What this task involves
A word-for-word transcription of the whole listing is required.

Exercise data
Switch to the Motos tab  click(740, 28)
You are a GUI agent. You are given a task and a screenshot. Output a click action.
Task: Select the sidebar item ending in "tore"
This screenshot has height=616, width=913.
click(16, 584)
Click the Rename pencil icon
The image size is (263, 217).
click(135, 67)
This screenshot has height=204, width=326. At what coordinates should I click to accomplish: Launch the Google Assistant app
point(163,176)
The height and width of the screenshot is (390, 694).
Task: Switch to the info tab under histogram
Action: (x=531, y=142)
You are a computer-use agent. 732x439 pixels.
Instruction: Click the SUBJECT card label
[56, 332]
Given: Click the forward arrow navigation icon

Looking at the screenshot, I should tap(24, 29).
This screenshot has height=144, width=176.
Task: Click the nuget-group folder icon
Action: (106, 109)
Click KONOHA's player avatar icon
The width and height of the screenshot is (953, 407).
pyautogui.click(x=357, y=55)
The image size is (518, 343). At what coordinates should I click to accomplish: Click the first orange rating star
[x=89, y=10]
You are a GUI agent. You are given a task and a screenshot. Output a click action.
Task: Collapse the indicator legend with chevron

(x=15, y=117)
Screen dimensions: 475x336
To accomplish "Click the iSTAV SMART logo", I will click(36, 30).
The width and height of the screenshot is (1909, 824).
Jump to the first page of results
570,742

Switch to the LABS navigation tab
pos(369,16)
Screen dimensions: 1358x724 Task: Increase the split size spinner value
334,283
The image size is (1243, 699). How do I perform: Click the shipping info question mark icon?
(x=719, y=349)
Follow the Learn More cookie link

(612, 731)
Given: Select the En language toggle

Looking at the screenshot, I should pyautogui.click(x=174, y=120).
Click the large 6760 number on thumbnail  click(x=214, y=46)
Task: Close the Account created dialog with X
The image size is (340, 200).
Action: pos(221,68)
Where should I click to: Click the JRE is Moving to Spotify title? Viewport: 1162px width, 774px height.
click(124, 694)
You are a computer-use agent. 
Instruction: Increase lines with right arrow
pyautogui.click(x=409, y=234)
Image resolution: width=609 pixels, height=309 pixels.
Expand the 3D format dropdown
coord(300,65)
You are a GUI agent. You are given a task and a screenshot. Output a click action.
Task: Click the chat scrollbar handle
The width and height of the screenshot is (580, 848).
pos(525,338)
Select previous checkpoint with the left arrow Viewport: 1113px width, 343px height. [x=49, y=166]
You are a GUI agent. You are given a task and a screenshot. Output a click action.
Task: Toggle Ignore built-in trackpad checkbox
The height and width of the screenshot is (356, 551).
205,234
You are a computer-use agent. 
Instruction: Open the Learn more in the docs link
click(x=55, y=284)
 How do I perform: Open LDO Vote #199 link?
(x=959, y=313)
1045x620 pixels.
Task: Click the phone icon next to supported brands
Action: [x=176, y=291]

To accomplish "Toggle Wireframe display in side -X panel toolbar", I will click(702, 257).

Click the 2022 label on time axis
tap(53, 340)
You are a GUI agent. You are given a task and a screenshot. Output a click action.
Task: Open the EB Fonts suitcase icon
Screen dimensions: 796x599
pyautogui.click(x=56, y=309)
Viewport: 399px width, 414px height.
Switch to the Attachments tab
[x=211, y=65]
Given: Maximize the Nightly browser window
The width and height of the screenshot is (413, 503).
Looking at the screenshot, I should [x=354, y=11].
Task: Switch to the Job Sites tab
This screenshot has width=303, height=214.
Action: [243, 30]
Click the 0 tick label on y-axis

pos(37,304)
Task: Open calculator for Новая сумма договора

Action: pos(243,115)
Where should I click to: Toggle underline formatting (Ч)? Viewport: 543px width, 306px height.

Written response
Switch to the Motos tab  click(740, 28)
You are a GUI agent. You are given a task and a screenshot. Output a click action.
Task: Select the sidebar item ending in "tore"
This screenshot has height=616, width=913.
click(16, 584)
Click the Rename pencil icon
The image size is (263, 217).
click(135, 67)
This screenshot has height=204, width=326. At what coordinates should I click to accomplish: Launch the Google Assistant app
point(163,176)
The height and width of the screenshot is (390, 694).
Task: Switch to the info tab under histogram
Action: (x=531, y=142)
You are a computer-use agent. 732x439 pixels.
Instruction: Click the SUBJECT card label
[56, 332]
Given: Click the forward arrow navigation icon

Looking at the screenshot, I should tap(24, 29).
This screenshot has height=144, width=176.
Task: Click the nuget-group folder icon
Action: (106, 109)
Click KONOHA's player avatar icon
The width and height of the screenshot is (953, 407).
pyautogui.click(x=357, y=55)
The image size is (518, 343). At what coordinates should I click to accomplish: Click the first orange rating star
[x=89, y=10]
You are a GUI agent. You are given a task and a screenshot. Output a click action.
Task: Collapse the indicator legend with chevron

(x=15, y=117)
Screen dimensions: 475x336
To accomplish "Click the iSTAV SMART logo", I will click(36, 30).
The width and height of the screenshot is (1909, 824).
Jump to the first page of results
570,742

Switch to the LABS navigation tab
pos(369,16)
Screen dimensions: 1358x724 Task: Increase the split size spinner value
334,283
The image size is (1243, 699). How do I perform: Click the shipping info question mark icon?
(x=719, y=349)
Follow the Learn More cookie link

(612, 731)
Given: Select the En language toggle

Looking at the screenshot, I should pyautogui.click(x=174, y=120).
Click the large 6760 number on thumbnail  click(x=214, y=46)
Task: Close the Account created dialog with X
The image size is (340, 200).
Action: pos(221,68)
Where should I click to: Click the JRE is Moving to Spotify title? Viewport: 1162px width, 774px height.
click(124, 694)
You are a computer-use agent. 
Instruction: Increase lines with right arrow
pyautogui.click(x=409, y=234)
Image resolution: width=609 pixels, height=309 pixels.
Expand the 3D format dropdown
coord(300,65)
You are a GUI agent. You are given a task and a screenshot. Output a click action.
Task: Click the chat scrollbar handle
The width and height of the screenshot is (580, 848).
pos(525,338)
Select previous checkpoint with the left arrow Viewport: 1113px width, 343px height. [x=49, y=166]
You are a GUI agent. You are given a task and a screenshot. Output a click action.
Task: Toggle Ignore built-in trackpad checkbox
The height and width of the screenshot is (356, 551).
205,234
You are a computer-use agent. 
Instruction: Open the Learn more in the docs link
click(x=55, y=284)
 How do I perform: Open LDO Vote #199 link?
(x=959, y=313)
1045x620 pixels.
Task: Click the phone icon next to supported brands
Action: [x=176, y=291]

To accomplish "Toggle Wireframe display in side -X panel toolbar", I will click(702, 257).

Click the 2022 label on time axis
tap(53, 340)
You are a GUI agent. You are given a task and a screenshot. Output a click action.
Task: Open the EB Fonts suitcase icon
Screen dimensions: 796x599
pyautogui.click(x=56, y=309)
Viewport: 399px width, 414px height.
Switch to the Attachments tab
[x=211, y=65]
Given: Maximize the Nightly browser window
The width and height of the screenshot is (413, 503).
Looking at the screenshot, I should [x=354, y=11].
Task: Switch to the Job Sites tab
This screenshot has width=303, height=214.
Action: [243, 30]
Click the 0 tick label on y-axis

pos(37,304)
Task: Open calculator for Новая сумма договора

Action: pos(243,115)
Where should I click to: Toggle underline formatting (Ч)? Viewport: 543px width, 306px height.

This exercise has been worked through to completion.